The question of which parameters of the neuronal signal carry information has an extensive theoretical and empirical history. Early theoretical papers often considered the limit of the information content of various neural codes (MacKay and McCulloch, 1952; Barlow, 1963), whereas early empirical work by Mountcastle and colleagues (Mountcastle et al., 1968; Talbot et al., 1968) initiated the study of the neuronal basis of psychophysical performance and explicitly explored the question of which parameter of the neural signal accounted for sensory detection thresholds (Mountcastle et al., 1968, 1990). Other empirical studies have estimated the amount of information that neurons can carry about stimulus or behavioral parameters (Heggelund and Albus, 1978; Parker and Hawken, 1985; Bradley et al., 1987; Hernandez et al., 2000) and compared the coding performance of single neurons with the psychophysical performance of behaving animals (Newsome et al., 1989; Vogels and Orban, 1990).

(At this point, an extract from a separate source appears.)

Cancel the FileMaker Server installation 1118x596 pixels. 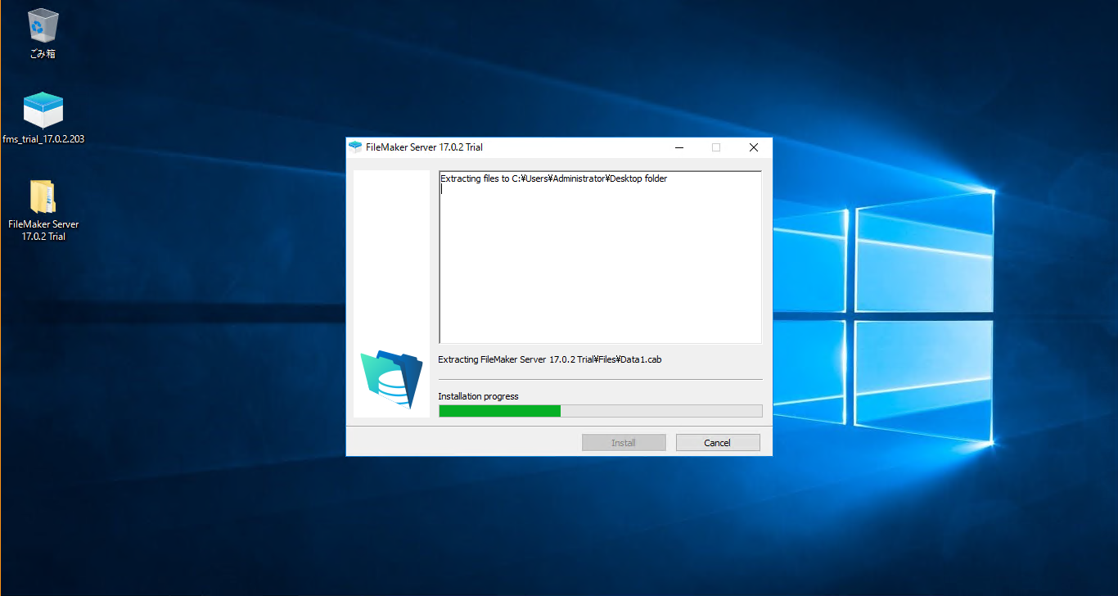pyautogui.click(x=717, y=443)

Our main goal in this paper was to explore the information content of several related neural codes, as well as the statistical structure of the neural signal. The mean-variance function as well as the correlation in the signal and the correlation in the noise were found to depend strongly on the bin width chosen for analysis. The results of the decoding analyses suggest that information about upcoming movements is coded in the arrival times of spikes on a time scale as small as ∼40 msec and that using some form of correlation between pairs of neurons or between different time points within a given neuron improved the prediction of the movement for 19% of the pairs of neurons in our sample.

## Materials and Methods

Neurons analyzed in the present study were recorded from the left caudal supplementary motor area (SMA-proper or F3) in two rhesus macaques performing a series of visually guided reaching movements. The detailed methods of recording as well as the behavioral task have been published previously (Lee and Quessy, 2003). All of the procedures used in this study were approved by the University of Rochester Committee on Animal Research and conformed to the principles outlined in the *NIH Guide for the Care and Use of Laboratory Animals* (publication no. 85-23, revised 1985).

### Behavioral task

Two animals were trained on a serial reaction time (SRT) task. They sat facing a computer monitor on which a series of targets was presented. There were 16 possible target locations defined by a 4 × 4 grid. A touch screen placed horizontally in front of the animal was used for behavioral input. The animals indicated acquisition of each target by contacting the corresponding location on the touch screen. Each subsequent target in the sequence appeared 250 msec after the previous target had been acquired. A trial consisted of a sequence of 10 target acquisitions. If the 10 targets were acquired successfully, a juice reward was given. Within the task, four different types of sequences were presented (Lee and Quessy, 2003). In the random condition, the sequence of target locations was selected pseudorandomly for every trial. In the primary condition, the monkey executed a repeating sequencing of three targets (i.e., a single trial was three repeats of the three target sequence), with the first target of the sequence repeated at the end of the sequence, (for example, ABCABCABCA). In the secondary condition, the monkey executed a different repeating sequence of three targets. In the final condition, the monkey began executing the primary sequence and then switched to the secondary sequence from seventh target onward. New primary and secondary sequences were selected pseudorandomly for each day's session. A block of trials consisted of five sequences from the primary condition, and one sequence from each of the remaining conditions. Trial types were presented in a randomized block design. In this paper, we analyzed only the data from the primary condition, because trials in this condition provided a large amount of data with consistent visual stimuli and behavioral responses.

### Data analysis

*Analysis of neuronal variability*. The data for each behavioral trial were split into epochs corresponding to each of the 10 movements, 1 for each target in the movement. Data from the first movement were not considered because they followed the intertrial interval and varied from trial to trial. For the analysis of variability in the neural activity, spikes occurring during a 600 msec interval from 300 msec before to 300 msec after target presentation were binned using bin sizes of 5, 10, 20, 25, 33, 40, 50, 66, 100, and 200 msec.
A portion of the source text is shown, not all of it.